ACTIVITY - Bring back every record exactly, except for the pictures, which stay out.

DATASET -
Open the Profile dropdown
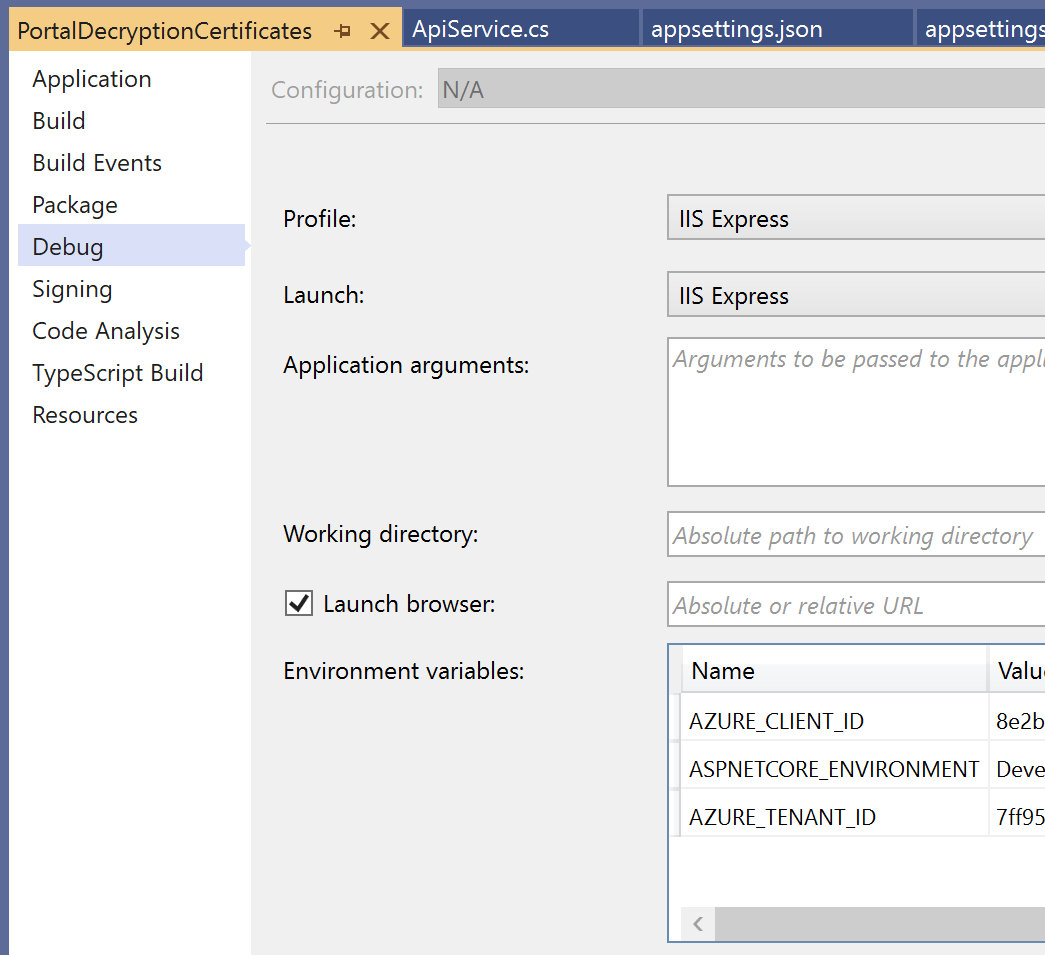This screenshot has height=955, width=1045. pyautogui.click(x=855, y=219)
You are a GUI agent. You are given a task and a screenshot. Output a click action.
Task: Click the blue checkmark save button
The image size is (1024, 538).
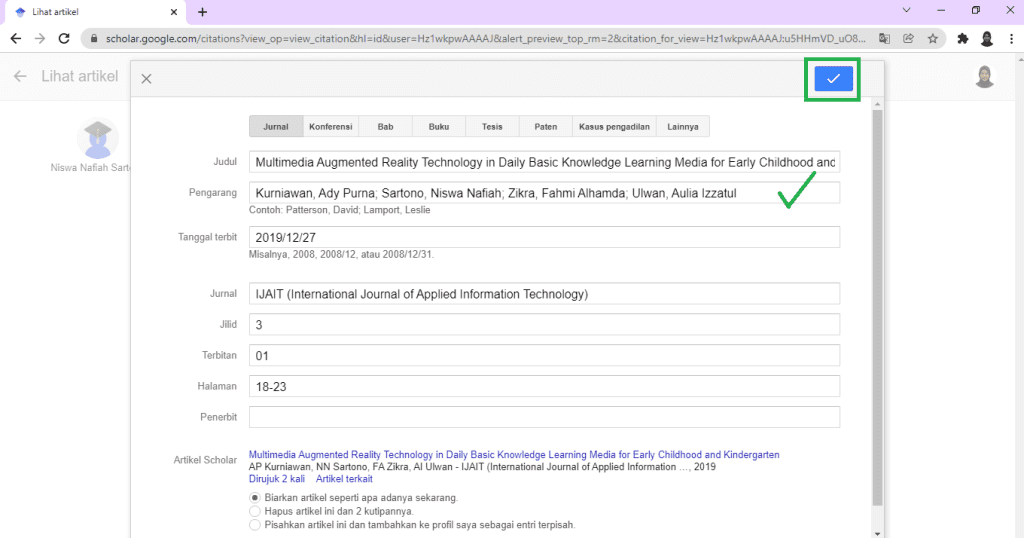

EXERCISE OUTPUT -
Open the Profile dropdown
This screenshot has height=955, width=1045. pyautogui.click(x=855, y=219)
You are a GUI agent. You are given a task and a screenshot. Output a click action.
Task: Click the blue checkmark save button
The image size is (1024, 538).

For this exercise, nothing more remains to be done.